Тем временем Мадлен вернулся домой. Обратно он пошел самой дальней дорогой, словно дверь церковного дома представляла для него искушение и он хотел избежать его. Он поднялся в свою комнату и заперся там, что было в порядке вещей: он любил рано ложиться. Тем не менее фабричная привратница, являвшаяся одновременно и единственной служанкой Мадлена, заметила, что свет у него погас в половине девятого, и сказала об этом возвращавшемуся домой кассиру, добавив:

– Уж не захворал ли господин мэр? Он был сегодня не такой, как всегда.
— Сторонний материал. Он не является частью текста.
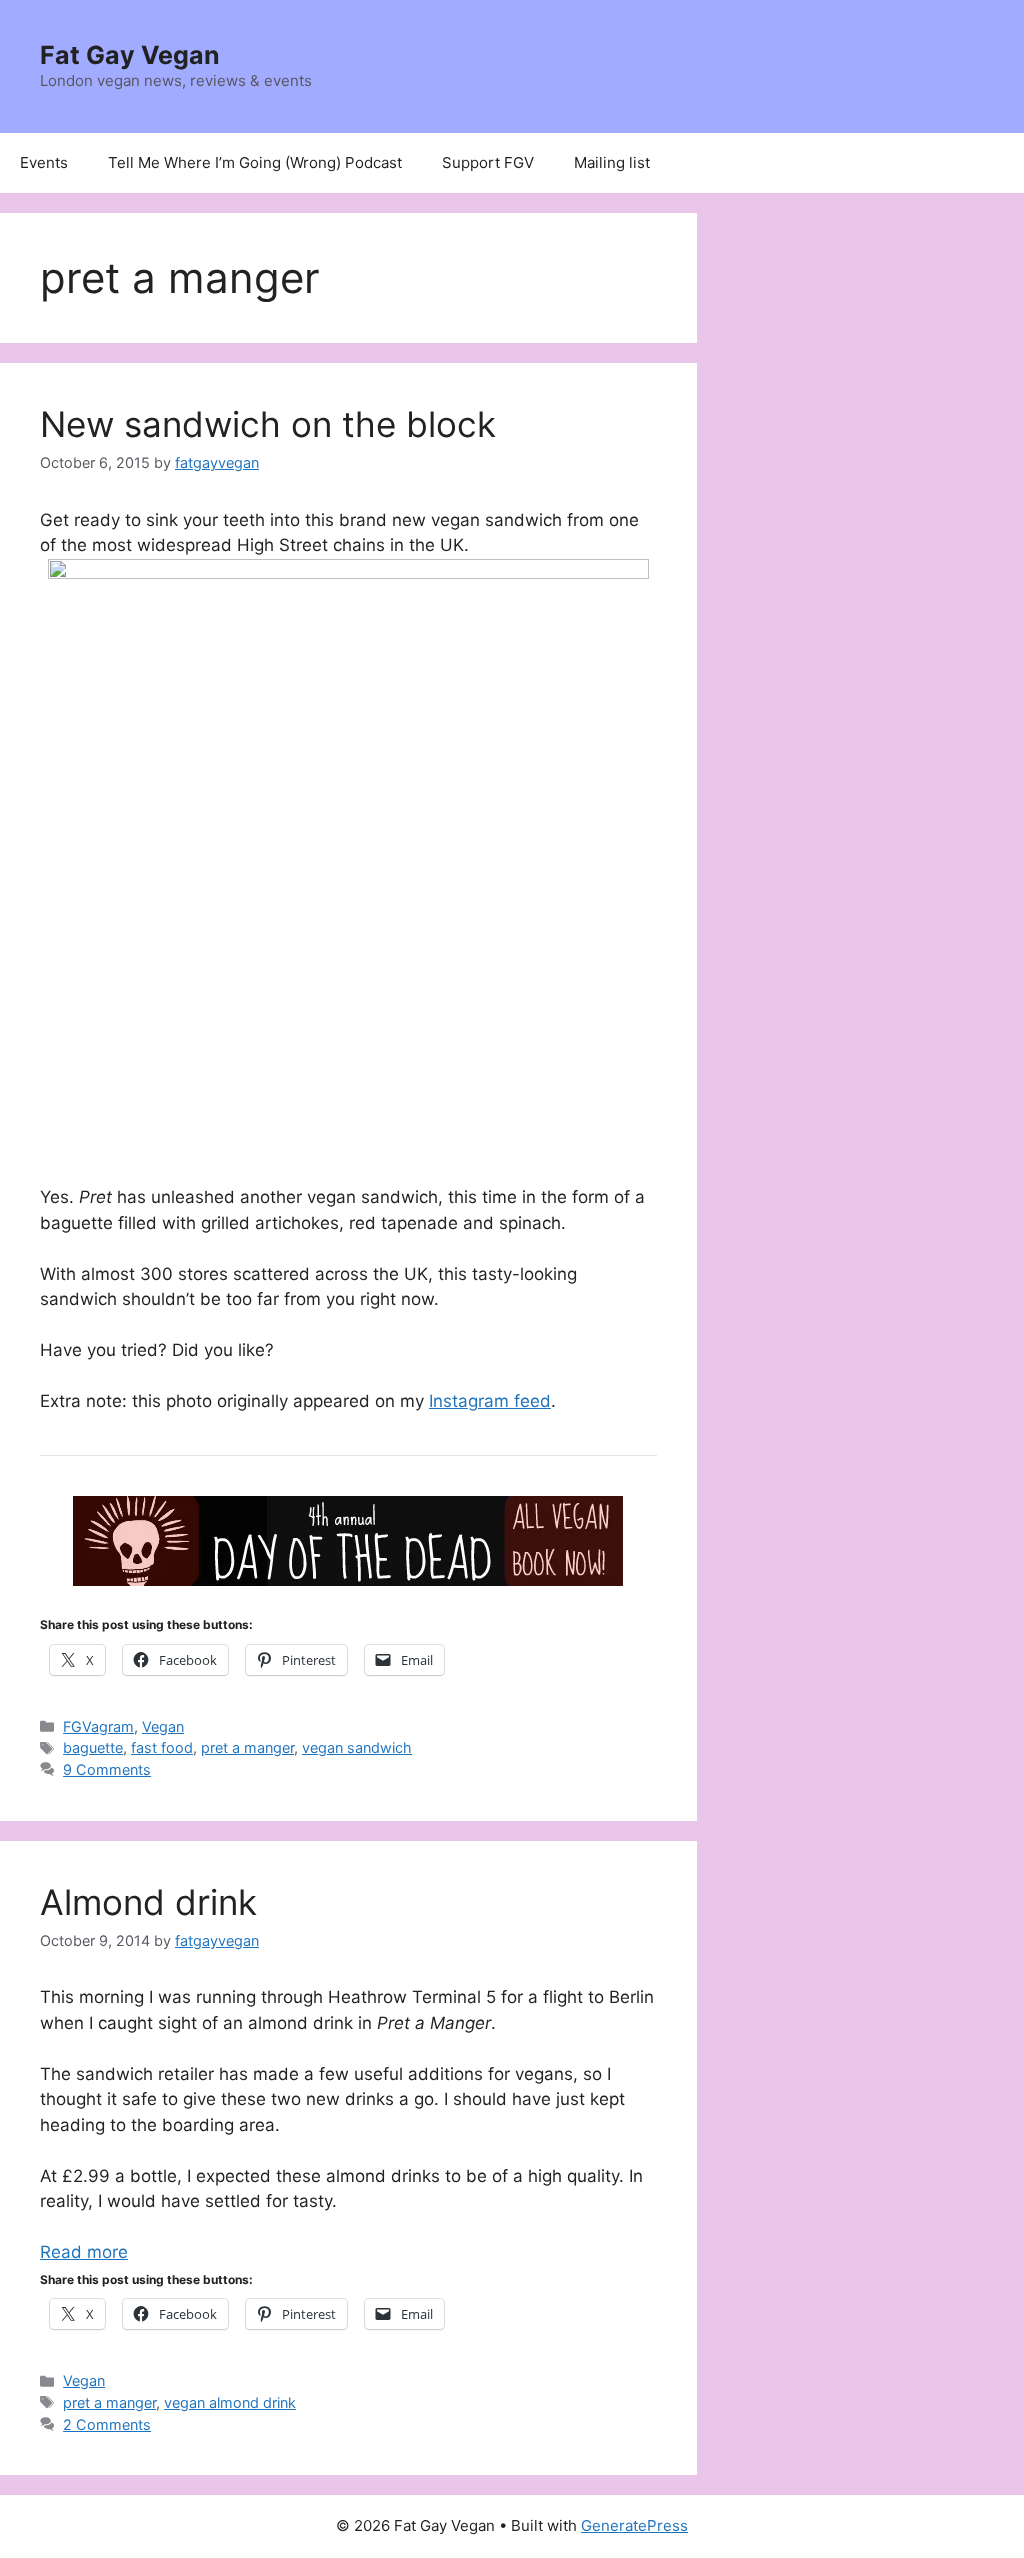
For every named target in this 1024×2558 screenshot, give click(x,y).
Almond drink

Комната кассира приходилась как раз под комнатой Мадлена. Кассир не обратил на слова привратницы никакого внимания, лег и заснул. Около полуночи он внезапно проснулся: сквозь сон он услыхал над головой какой-то шум. Он прислушался. Это были шаги: казалось, кто-то ходил взад и вперед в верхнем этаже. Он прислушался более внимательно и узнал шаги Мадлена. Это удивило его: обычно в спальне Мадлена было совершенно тихо до самого утра, то есть до тех пор, пока он не вставал. Через минуту до кассира снова донесся какой-то звук, похожий на стук открывшейся и снова захлопнувшейся дверцы шкафа. Затем передвинули что-то из мебели, наступила тишина – и снова раздались шаги. Кассир приподнялся на постели, совсем проснулся, огляделся по сторонам и увидел через стекло красноватый отблеск освещенного окна на противоположной стене. Судя по направлению лучей, это могло быть только окно спальни Мадлена Отблеск дрожал; казалось, его отбрасывала не лампа, а скорее топящийся камин. Тень оконной рамы не вырисовывалась на стене, и это указывало на то, что окно было широко открыто. При таком холоде открытое окно вызывало недоумение. Кассир снова заснул, но спустя час или два опять проснулся. Те же медленные, размеренные шаги раздавались над его головой.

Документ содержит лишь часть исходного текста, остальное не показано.